Les travaux de détermination scientifique ont été commencés à l’Haÿ, et, grâce au concours éclairé de nos plus grands savants rhodologues modernes, ils apporteront bientôt, nous l’espérons, une clarté nouvelle à cette branche de la science.

Nous sommes heureux, à cette occasion, d’adresser ici l’expression de toute notre gratitude à la savante et toujours dévouée collaboration de MM. Crépin, directeur du jardin botanique de Bruxelles, et Bois, assistant de la chaire de culture au Muséum d’histoire naturelle de Paris.

2° Étude horticole et industrielle de la rose à parfum. Production de l’essence de roses en Bulgarie. — L’étude des roses sauvages de l’Orient nous amenait forcément à nous occuper de la culture de la rose à parfum dans la Roumélie orientale, dont Kazanlik est le principal centre commercial. Grâce au bienveillant appui que MM. Christo Christoff et Schippkoff, commissionnaires en essence de roses et banquiers à Kazanlik, ont bien voulu nous donner, nous sommes en possession aujourd’hui de tous les documents concernant cette industrie. Certains procédés spéciaux de culture nous ont frappé, qui sont inconnus en France et que nous voulons expérimenter. Nous résumons plus loin les caractères principaux de l’industrie de l’essence de roses en Bulgarie, et nous nous sommes efforcés de démontrer les raisons de sa prospérité actuelle, ainsi que les motifs qui nous permettent d’espérer le succès de cette industrie en France ou dans nos colonies. Mais il ne suffit pas de dire, il faut prouver; nous avons donc entrepris, à l’Haÿ, tous les essais de la culture des roses et de la distillation de l’essence, heureux si nous réussissons à ouvrir à la France une branche d’industrie nouvelle, dont l’écoulement commercial est d’avance assuré. Ces essais sont faits par nous dans un but purement scientifique et nous serons heureux, Monsieur le Ministre, de vous en remettre les conclusions dans un mémoire spécial.

Nous possédons d’ailleurs des éléments très complets qui nous permettront de faire toutes les expériences qu’exige cette étude, grâce aux collections de roses que nous avons pu réunir à l’Haÿ (Seine), dans la roseraie créée par nous, il y a dix ans, dont je vous demanderai, Monsieur le Ministre, la permission de vous résumer, en quelques mots, l’état actuel.

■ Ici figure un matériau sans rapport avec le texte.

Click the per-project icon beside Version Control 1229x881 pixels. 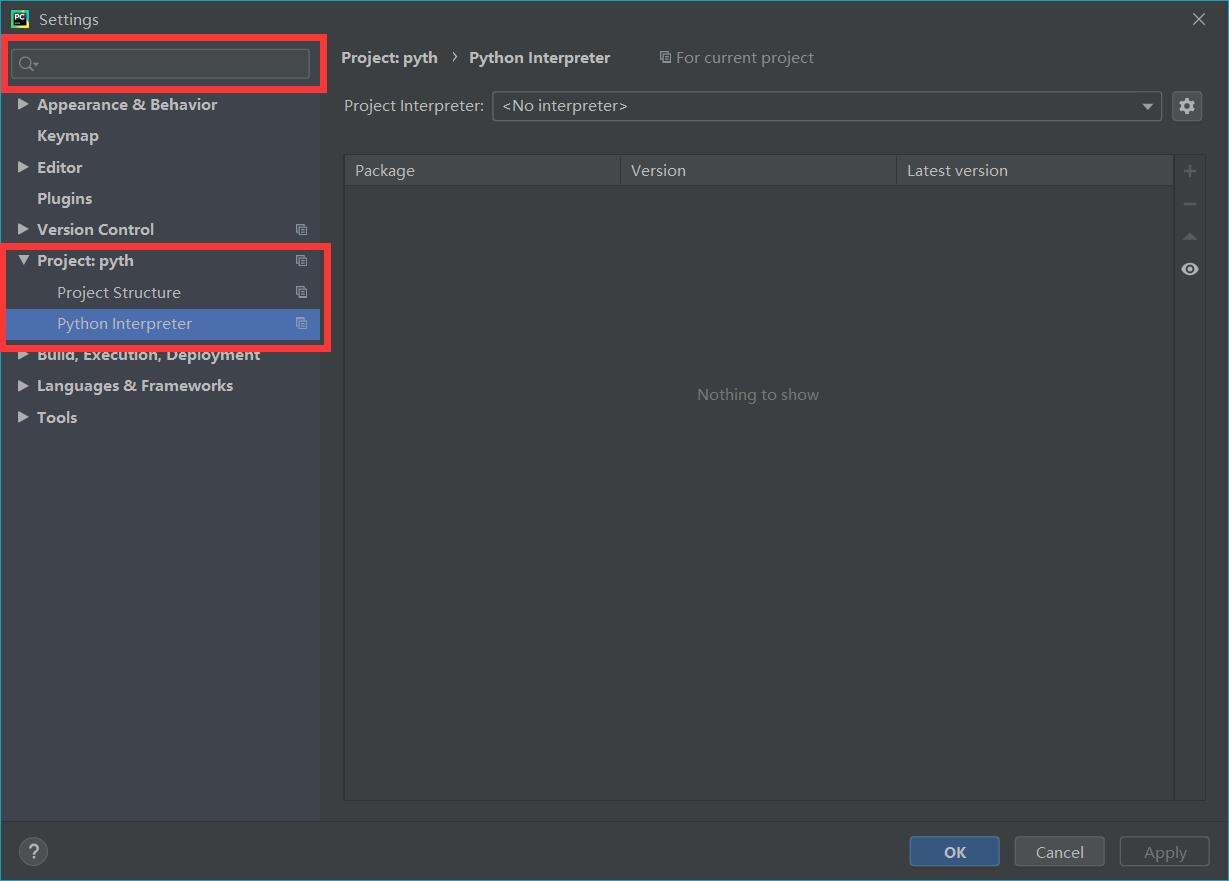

La roseraie de l’Haÿ (Seine) ou le Muséum des roses, comme l’a mieux désignée M. Viger, président de la Société nationale d’horticulture de France, occupe une superficie d’environ un hectare; elle comprend trois divisions distinctes :

1° Collection botanique du genre Rosa;
2° Collection horticole (roses cultivées);
3° Jardin d’essai.

1° Collection botanique du genre Rosa. — Cette collection se compose de 750 espèces, hybrides ou variétés du genre Rosa, provenant des jardins botaniques du monde entier. Par cette réunion, de beaucoup la plus importante qui existe, nous avons voulu que nos études de comparaison et de classification fussent faites sur des pieds vivants et non plus seulement sur des plantes sèches d’herbiers, éléments assurément imparfaits sur lesquels, le plus souvent, le botaniste a quelque difficulté à assurer l’identité d’une espèce. Bien des confusions seront ainsi évitées, bien des erreurs rectifiées, et une place précise pourra être donnée à certaines formes jusqu’ici difficiles à classer.

Nous avons pu nous procurer plusieurs herbiers de diverses provenances, formant un ensemble de plus de 6,000 plantes sèches, qui nous sont un précieux moyen de contrôle pour nos rosiers, qui sont également séchés et recueillis dans notre herbier.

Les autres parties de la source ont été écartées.